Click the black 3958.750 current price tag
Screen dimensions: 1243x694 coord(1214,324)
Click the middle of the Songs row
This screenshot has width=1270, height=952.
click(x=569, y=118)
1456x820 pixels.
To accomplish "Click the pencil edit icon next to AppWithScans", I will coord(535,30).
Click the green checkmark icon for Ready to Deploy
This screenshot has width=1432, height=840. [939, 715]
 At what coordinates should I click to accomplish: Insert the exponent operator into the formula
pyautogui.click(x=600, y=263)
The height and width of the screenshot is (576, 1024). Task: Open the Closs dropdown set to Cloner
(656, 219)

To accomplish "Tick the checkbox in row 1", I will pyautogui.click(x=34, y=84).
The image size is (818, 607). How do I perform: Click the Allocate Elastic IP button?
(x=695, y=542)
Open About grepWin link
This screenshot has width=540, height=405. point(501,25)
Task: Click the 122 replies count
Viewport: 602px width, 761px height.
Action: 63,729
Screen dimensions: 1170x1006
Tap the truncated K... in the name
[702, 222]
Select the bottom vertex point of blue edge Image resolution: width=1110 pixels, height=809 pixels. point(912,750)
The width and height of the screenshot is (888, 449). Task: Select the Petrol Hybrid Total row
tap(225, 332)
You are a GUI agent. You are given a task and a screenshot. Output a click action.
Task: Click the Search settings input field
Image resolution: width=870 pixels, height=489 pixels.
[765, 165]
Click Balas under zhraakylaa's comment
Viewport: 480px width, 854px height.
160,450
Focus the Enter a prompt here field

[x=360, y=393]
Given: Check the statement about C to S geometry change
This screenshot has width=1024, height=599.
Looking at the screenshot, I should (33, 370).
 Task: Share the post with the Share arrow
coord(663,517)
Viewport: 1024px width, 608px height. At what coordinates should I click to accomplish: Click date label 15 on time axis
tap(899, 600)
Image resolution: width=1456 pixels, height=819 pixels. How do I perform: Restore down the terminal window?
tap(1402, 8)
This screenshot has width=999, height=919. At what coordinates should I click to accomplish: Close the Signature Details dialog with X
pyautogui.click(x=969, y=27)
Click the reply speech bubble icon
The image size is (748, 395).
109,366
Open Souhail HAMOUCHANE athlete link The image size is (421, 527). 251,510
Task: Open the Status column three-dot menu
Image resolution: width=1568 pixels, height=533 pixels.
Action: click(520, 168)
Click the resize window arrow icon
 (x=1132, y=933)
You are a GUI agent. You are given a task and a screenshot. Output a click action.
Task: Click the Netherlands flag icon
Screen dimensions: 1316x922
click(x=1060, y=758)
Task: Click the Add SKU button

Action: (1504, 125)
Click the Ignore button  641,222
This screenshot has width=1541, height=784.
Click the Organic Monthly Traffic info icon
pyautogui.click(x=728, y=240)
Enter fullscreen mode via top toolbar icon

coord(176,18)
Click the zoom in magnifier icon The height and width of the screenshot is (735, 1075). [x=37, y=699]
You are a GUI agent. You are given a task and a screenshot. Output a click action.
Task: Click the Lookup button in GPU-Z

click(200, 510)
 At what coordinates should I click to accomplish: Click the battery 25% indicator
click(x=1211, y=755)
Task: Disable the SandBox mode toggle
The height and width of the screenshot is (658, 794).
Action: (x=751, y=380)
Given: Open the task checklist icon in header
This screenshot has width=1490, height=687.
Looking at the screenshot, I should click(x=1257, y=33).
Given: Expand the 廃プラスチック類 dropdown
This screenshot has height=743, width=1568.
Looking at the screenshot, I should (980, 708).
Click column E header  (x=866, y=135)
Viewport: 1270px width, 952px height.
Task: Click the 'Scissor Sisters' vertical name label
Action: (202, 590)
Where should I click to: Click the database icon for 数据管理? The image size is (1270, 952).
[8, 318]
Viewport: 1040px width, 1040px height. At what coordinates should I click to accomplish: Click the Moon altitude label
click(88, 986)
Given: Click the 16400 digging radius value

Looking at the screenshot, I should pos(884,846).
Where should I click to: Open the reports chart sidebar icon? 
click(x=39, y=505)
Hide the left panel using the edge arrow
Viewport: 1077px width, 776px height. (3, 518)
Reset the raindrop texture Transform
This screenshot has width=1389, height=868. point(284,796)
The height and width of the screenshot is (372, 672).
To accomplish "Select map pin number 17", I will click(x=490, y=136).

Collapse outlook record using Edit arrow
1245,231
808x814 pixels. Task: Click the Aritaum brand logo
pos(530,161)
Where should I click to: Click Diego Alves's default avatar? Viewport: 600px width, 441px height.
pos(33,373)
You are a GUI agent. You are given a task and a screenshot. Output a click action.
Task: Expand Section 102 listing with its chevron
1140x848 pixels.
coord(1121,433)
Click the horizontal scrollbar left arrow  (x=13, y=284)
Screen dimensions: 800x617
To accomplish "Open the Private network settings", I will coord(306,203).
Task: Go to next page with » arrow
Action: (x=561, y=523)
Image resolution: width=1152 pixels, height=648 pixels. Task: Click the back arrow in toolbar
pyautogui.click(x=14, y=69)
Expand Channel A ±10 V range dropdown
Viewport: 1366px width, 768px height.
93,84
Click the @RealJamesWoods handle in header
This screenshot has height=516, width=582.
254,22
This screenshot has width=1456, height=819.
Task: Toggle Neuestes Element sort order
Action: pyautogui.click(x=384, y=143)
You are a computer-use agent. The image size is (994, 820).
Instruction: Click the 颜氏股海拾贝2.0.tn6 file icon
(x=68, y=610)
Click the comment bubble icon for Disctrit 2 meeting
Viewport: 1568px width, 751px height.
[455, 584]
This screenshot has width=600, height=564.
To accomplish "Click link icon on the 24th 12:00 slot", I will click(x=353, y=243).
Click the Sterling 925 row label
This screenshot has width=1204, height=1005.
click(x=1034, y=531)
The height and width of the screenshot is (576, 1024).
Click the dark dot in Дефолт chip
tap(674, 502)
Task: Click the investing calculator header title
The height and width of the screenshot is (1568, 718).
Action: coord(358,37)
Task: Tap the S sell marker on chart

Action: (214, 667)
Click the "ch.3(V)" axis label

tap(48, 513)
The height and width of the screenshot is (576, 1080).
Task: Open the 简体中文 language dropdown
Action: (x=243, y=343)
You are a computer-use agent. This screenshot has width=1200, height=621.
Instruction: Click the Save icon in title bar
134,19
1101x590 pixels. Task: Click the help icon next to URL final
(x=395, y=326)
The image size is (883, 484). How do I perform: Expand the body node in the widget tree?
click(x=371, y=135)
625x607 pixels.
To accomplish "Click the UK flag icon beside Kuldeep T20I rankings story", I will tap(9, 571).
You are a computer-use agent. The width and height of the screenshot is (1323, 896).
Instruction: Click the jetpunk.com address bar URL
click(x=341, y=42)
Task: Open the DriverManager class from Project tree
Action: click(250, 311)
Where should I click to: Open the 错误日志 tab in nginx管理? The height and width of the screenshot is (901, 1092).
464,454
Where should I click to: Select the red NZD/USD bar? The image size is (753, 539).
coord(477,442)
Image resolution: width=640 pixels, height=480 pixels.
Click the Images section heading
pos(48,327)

_ _ _ _ _

### Short exercise:
Repeat the entire listing above line for line, with no changes.

### Answer to the task:
Click the black 3958.750 current price tag
Screen dimensions: 1243x694 coord(1214,324)
Click the middle of the Songs row
This screenshot has width=1270, height=952.
click(x=569, y=118)
1456x820 pixels.
To accomplish "Click the pencil edit icon next to AppWithScans", I will coord(535,30).
Click the green checkmark icon for Ready to Deploy
This screenshot has width=1432, height=840. [939, 715]
 At what coordinates should I click to accomplish: Insert the exponent operator into the formula
pyautogui.click(x=600, y=263)
The height and width of the screenshot is (576, 1024). Task: Open the Closs dropdown set to Cloner
(656, 219)

To accomplish "Tick the checkbox in row 1", I will pyautogui.click(x=34, y=84).
The image size is (818, 607). How do I perform: Click the Allocate Elastic IP button?
(x=695, y=542)
Open About grepWin link
This screenshot has width=540, height=405. point(501,25)
Task: Click the 122 replies count
Viewport: 602px width, 761px height.
Action: 63,729
Screen dimensions: 1170x1006
Tap the truncated K... in the name
[702, 222]
Select the bottom vertex point of blue edge Image resolution: width=1110 pixels, height=809 pixels. point(912,750)
The width and height of the screenshot is (888, 449). Task: Select the Petrol Hybrid Total row
tap(225, 332)
You are a GUI agent. You are given a task and a screenshot. Output a click action.
Task: Click the Search settings input field
Image resolution: width=870 pixels, height=489 pixels.
[765, 165]
Click Balas under zhraakylaa's comment
Viewport: 480px width, 854px height.
160,450
Focus the Enter a prompt here field

[x=360, y=393]
Given: Check the statement about C to S geometry change
This screenshot has width=1024, height=599.
Looking at the screenshot, I should (33, 370).
 Task: Share the post with the Share arrow
coord(663,517)
Viewport: 1024px width, 608px height. At what coordinates should I click to accomplish: Click date label 15 on time axis
tap(899, 600)
Image resolution: width=1456 pixels, height=819 pixels. How do I perform: Restore down the terminal window?
tap(1402, 8)
This screenshot has width=999, height=919. At what coordinates should I click to accomplish: Close the Signature Details dialog with X
pyautogui.click(x=969, y=27)
Click the reply speech bubble icon
The image size is (748, 395).
109,366
Open Souhail HAMOUCHANE athlete link The image size is (421, 527). 251,510
Task: Open the Status column three-dot menu
Image resolution: width=1568 pixels, height=533 pixels.
Action: click(520, 168)
Click the resize window arrow icon
 (x=1132, y=933)
You are a GUI agent. You are given a task and a screenshot. Output a click action.
Task: Click the Netherlands flag icon
Screen dimensions: 1316x922
click(x=1060, y=758)
Task: Click the Add SKU button

Action: (1504, 125)
Click the Ignore button  641,222
This screenshot has width=1541, height=784.
Click the Organic Monthly Traffic info icon
pyautogui.click(x=728, y=240)
Enter fullscreen mode via top toolbar icon

coord(176,18)
Click the zoom in magnifier icon The height and width of the screenshot is (735, 1075). [x=37, y=699]
You are a GUI agent. You are given a task and a screenshot. Output a click action.
Task: Click the Lookup button in GPU-Z

click(200, 510)
 At what coordinates should I click to accomplish: Click the battery 25% indicator
click(x=1211, y=755)
Task: Disable the SandBox mode toggle
The height and width of the screenshot is (658, 794).
Action: (x=751, y=380)
Given: Open the task checklist icon in header
This screenshot has width=1490, height=687.
Looking at the screenshot, I should click(x=1257, y=33).
Given: Expand the 廃プラスチック類 dropdown
This screenshot has height=743, width=1568.
Looking at the screenshot, I should (980, 708).
Click column E header  (x=866, y=135)
Viewport: 1270px width, 952px height.
Task: Click the 'Scissor Sisters' vertical name label
Action: (202, 590)
Where should I click to: Click the database icon for 数据管理? The image size is (1270, 952).
[8, 318]
Viewport: 1040px width, 1040px height. At what coordinates should I click to accomplish: Click the Moon altitude label
click(88, 986)
Given: Click the 16400 digging radius value

Looking at the screenshot, I should pos(884,846).
Where should I click to: Open the reports chart sidebar icon? 
click(x=39, y=505)
Hide the left panel using the edge arrow
Viewport: 1077px width, 776px height. (3, 518)
Reset the raindrop texture Transform
This screenshot has width=1389, height=868. point(284,796)
The height and width of the screenshot is (372, 672).
To accomplish "Select map pin number 17", I will click(x=490, y=136).

Collapse outlook record using Edit arrow
1245,231
808x814 pixels. Task: Click the Aritaum brand logo
pos(530,161)
Where should I click to: Click Diego Alves's default avatar? Viewport: 600px width, 441px height.
pos(33,373)
You are a GUI agent. You are given a task and a screenshot. Output a click action.
Task: Expand Section 102 listing with its chevron
1140x848 pixels.
coord(1121,433)
Click the horizontal scrollbar left arrow  (x=13, y=284)
Screen dimensions: 800x617
To accomplish "Open the Private network settings", I will coord(306,203).
Task: Go to next page with » arrow
Action: (x=561, y=523)
Image resolution: width=1152 pixels, height=648 pixels. Task: Click the back arrow in toolbar
pyautogui.click(x=14, y=69)
Expand Channel A ±10 V range dropdown
Viewport: 1366px width, 768px height.
93,84
Click the @RealJamesWoods handle in header
This screenshot has height=516, width=582.
254,22
This screenshot has width=1456, height=819.
Task: Toggle Neuestes Element sort order
Action: pyautogui.click(x=384, y=143)
You are a computer-use agent. The image size is (994, 820).
Instruction: Click the 颜氏股海拾贝2.0.tn6 file icon
(x=68, y=610)
Click the comment bubble icon for Disctrit 2 meeting
Viewport: 1568px width, 751px height.
[455, 584]
This screenshot has width=600, height=564.
To accomplish "Click link icon on the 24th 12:00 slot", I will click(x=353, y=243).
Click the Sterling 925 row label
This screenshot has width=1204, height=1005.
click(x=1034, y=531)
The height and width of the screenshot is (576, 1024).
Click the dark dot in Дефолт chip
tap(674, 502)
Task: Click the investing calculator header title
The height and width of the screenshot is (1568, 718).
Action: coord(358,37)
Task: Tap the S sell marker on chart

Action: (214, 667)
Click the "ch.3(V)" axis label

tap(48, 513)
The height and width of the screenshot is (576, 1080).
Task: Open the 简体中文 language dropdown
Action: (x=243, y=343)
You are a computer-use agent. This screenshot has width=1200, height=621.
Instruction: Click the Save icon in title bar
134,19
1101x590 pixels. Task: Click the help icon next to URL final
(x=395, y=326)
The image size is (883, 484). How do I perform: Expand the body node in the widget tree?
click(x=371, y=135)
625x607 pixels.
To accomplish "Click the UK flag icon beside Kuldeep T20I rankings story", I will tap(9, 571).
You are a computer-use agent. The width and height of the screenshot is (1323, 896).
Instruction: Click the jetpunk.com address bar URL
click(x=341, y=42)
Task: Open the DriverManager class from Project tree
Action: click(250, 311)
Where should I click to: Open the 错误日志 tab in nginx管理? The height and width of the screenshot is (901, 1092).
464,454
Where should I click to: Select the red NZD/USD bar? The image size is (753, 539).
coord(477,442)
Image resolution: width=640 pixels, height=480 pixels.
Click the Images section heading
pos(48,327)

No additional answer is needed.